Notably, Section 22.214.171.124.4 (Overpayment/Underpayment Worksheets) is missing in the revised guidelines, and 126.96.36.199 has been changed from “Informational Copies to Primary GTL, Associate GTL, SME or CMS RO” to “Maintenance of Documentation.” In the revised section, it says that “the contractor shall maintain all documentation pertinent to the calculation of an estimated overpayment, including but not limited to the statistician-approved sampling methodology, universe, sample frame, and formal worksheets. The documentation must be sufficient to allow for any future replication and/or validation by an administrative or judicial body.”
What I don’t get is why doesn’t this mention the provider? Does this mean that these workbooks are not available to providers, and only CMS-based administrative or judicial officials? If that’s the case, this exclusion would make it nearly impossible for a provider to effectively defend themselves against an extrapolation audit. This issue of excluding providers (or their experts) from access to documentation and data files seems a bit thematic throughout the revision.
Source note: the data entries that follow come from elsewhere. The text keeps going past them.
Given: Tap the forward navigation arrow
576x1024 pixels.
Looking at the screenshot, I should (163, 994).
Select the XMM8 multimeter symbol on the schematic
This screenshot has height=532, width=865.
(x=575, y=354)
The last big change is found in Section 188.8.131.52 (Recovery from Provider or Supplier). It says, in part that “the contractor shall obtain approval from CMS prior to issuing a findings letter to the provider/supplier when the estimated overpayment exceeds $500,000 or is an amount that is greater than 25 percent of the provider’s/supplier’s Medicare revenue received within the previous 12 months.” I have no idea what the impact of this will be, as there isn’t any prior information on how the BFL/COR will respond to an excessively high extrapolation finding. From my own experience of working on nearly 200 extrapolation cases in my career, the overwhelming majority have had demands in excess of $500,000.
Finally, I was disappointed to see that several issues I think should have been included were not. For example, there was no discussion of using non-parametric measures in the case of a grossly skewed sample. Even though the Office of Management and Budget (OMB), Government Accountability Office (GAO) and HHS OIG have all promulgated guidelines regarding acceptable precision rates, there is nothing within the revised guidelines to address that. And precision is a huge consideration for extrapolation. I have seen extrapolations proceed when the precision has been higher than 25 percent, which is completely unacceptable, but since there is no guidance within the PIM, the contract auditor is left to decide this, authoritatively, on their own. I am also disappointed to see that, in 184.108.40.206., we are still told that “by law, the determination that a sustained or high level of payment error exists is not subject to administrative or judicial review.”
In the end, this just looks like more cover for the auditors. To me, it looks like CMS took all of the issues that were used to successfully defeat inappropriate extrapolations and provided excuses for poor statistical techniques and bad behavior, lowering even further, if that is possible, the accountability of CMS-contracted auditors.
Unfortunately, this continues to fuel the fervor for ALJ hearings, adding to the already untenable backlog that currently exists. And if the past is any predictor of the future, I believe that we will continue to see a high success rate at having extrapolations thrown out at the ALJ level.
In the immortal words of Ann Richards, former governor of Texas, “life isn’t fair, but government must be.”
And that’s the world according to Frank.